● **What is being asked**
Show all lines from the data that include the word "computer".

(Items from a data source)
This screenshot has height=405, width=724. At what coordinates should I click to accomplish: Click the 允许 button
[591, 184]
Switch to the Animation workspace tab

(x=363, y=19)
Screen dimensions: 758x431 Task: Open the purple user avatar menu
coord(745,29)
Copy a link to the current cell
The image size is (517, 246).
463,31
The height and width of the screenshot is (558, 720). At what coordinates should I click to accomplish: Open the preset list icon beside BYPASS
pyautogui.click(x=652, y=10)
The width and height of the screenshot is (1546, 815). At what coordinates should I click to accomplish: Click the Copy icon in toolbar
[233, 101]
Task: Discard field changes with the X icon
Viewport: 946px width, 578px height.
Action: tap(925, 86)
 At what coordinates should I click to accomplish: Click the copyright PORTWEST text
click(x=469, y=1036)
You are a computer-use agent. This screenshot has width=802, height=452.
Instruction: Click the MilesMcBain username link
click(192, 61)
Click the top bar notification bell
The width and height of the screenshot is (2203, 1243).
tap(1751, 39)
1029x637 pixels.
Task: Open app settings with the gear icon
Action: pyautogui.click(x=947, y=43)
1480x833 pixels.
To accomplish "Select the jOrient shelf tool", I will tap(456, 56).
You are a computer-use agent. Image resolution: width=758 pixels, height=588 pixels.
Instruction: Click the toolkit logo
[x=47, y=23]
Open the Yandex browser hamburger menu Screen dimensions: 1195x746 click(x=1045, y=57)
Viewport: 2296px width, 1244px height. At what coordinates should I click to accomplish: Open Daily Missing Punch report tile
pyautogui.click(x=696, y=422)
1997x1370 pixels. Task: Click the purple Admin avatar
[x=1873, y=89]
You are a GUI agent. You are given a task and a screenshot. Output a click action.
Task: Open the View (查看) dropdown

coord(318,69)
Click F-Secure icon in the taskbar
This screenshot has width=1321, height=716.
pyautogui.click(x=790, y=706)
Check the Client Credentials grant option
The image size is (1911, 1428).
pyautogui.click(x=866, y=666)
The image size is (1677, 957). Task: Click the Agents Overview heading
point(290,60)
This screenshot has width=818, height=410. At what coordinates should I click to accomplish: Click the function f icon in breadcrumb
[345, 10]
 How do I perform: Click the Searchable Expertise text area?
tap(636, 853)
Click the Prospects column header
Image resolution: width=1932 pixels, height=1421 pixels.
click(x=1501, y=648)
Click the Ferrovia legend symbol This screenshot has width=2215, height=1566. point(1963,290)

● **Result of the exercise**
You are a computer-use agent. This screenshot has width=802, height=452.
You are a computer-use agent. Image resolution: width=758 pixels, height=588 pixels.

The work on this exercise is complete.